[RECORD EXCERPTS — start]

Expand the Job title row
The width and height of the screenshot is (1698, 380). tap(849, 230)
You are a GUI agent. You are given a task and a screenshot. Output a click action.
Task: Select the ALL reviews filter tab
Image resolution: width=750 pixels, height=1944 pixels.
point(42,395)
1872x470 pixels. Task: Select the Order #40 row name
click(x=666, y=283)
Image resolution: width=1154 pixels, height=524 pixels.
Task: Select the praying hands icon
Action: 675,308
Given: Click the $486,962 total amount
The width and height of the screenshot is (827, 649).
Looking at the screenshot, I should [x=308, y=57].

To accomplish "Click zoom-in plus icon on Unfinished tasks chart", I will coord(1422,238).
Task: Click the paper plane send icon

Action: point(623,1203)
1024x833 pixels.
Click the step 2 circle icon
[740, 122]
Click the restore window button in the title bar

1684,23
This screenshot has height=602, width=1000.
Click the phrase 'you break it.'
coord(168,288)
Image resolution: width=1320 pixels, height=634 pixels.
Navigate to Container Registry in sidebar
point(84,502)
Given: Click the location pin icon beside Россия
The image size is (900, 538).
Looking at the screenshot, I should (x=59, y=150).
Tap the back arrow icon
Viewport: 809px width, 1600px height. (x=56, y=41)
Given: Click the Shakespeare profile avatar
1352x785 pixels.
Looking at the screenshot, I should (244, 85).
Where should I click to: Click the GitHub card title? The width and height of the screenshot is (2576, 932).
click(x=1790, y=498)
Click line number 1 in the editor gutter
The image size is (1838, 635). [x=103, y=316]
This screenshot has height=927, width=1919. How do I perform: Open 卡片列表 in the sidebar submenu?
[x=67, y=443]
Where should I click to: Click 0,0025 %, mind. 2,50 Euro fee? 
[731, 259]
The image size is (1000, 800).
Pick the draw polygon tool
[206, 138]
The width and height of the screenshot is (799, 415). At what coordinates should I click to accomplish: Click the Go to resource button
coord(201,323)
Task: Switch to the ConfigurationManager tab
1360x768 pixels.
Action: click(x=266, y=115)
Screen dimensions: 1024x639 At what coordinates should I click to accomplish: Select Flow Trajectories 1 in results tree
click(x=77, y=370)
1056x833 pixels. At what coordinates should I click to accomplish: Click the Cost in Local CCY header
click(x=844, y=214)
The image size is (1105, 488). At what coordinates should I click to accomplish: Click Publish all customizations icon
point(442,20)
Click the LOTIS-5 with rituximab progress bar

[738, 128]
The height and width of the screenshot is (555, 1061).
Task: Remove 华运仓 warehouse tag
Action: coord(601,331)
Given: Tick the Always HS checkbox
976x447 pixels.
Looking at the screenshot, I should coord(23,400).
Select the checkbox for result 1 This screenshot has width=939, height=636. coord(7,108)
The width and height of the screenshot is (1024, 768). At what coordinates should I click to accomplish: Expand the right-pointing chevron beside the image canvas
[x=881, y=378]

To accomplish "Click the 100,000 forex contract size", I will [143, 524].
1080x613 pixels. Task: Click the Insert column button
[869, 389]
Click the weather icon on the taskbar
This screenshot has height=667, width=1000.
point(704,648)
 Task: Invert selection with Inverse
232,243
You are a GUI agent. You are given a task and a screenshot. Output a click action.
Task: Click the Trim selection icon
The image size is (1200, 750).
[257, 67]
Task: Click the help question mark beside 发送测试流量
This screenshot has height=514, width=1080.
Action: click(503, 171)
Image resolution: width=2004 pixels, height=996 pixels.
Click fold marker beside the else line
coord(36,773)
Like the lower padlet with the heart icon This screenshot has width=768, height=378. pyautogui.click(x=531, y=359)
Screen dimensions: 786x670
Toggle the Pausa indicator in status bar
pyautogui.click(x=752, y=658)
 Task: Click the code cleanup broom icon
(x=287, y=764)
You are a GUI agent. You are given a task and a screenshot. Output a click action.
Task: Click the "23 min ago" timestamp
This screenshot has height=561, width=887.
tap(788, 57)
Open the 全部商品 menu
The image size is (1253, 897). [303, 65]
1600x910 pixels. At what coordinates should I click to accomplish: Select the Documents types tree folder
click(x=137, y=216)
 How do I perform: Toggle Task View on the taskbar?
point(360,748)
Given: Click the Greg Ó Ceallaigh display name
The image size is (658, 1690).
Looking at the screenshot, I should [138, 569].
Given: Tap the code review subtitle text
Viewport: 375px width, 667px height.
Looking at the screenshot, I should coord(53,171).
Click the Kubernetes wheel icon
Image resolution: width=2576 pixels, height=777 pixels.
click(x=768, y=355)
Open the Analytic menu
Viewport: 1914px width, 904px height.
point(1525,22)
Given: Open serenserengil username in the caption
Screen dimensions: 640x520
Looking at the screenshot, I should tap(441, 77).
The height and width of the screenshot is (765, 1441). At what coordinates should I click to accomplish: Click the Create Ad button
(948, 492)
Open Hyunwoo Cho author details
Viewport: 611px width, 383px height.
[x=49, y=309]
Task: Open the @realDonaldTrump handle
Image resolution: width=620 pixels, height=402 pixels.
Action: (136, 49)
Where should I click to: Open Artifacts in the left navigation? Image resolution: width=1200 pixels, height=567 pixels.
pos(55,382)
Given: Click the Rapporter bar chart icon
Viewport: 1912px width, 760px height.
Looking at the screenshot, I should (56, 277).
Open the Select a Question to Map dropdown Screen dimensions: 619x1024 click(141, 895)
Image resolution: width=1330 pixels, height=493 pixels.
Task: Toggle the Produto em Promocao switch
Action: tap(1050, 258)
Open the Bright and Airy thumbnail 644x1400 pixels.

[RECORD EXCERPTS — finish]

WHAT YOU WILL DO —
Print the lines above from the one with "1600x910 pixels. At" through the one with "Given: Click the Greg", both included, exactly as written and nothing more.

ANSWER SECTION —
1600x910 pixels. At what coordinates should I click to accomplish: Select the Documents types tree folder
click(x=137, y=216)
 How do I perform: Toggle Task View on the taskbar?
point(360,748)
Given: Click the Greg Ó Ceallaigh display name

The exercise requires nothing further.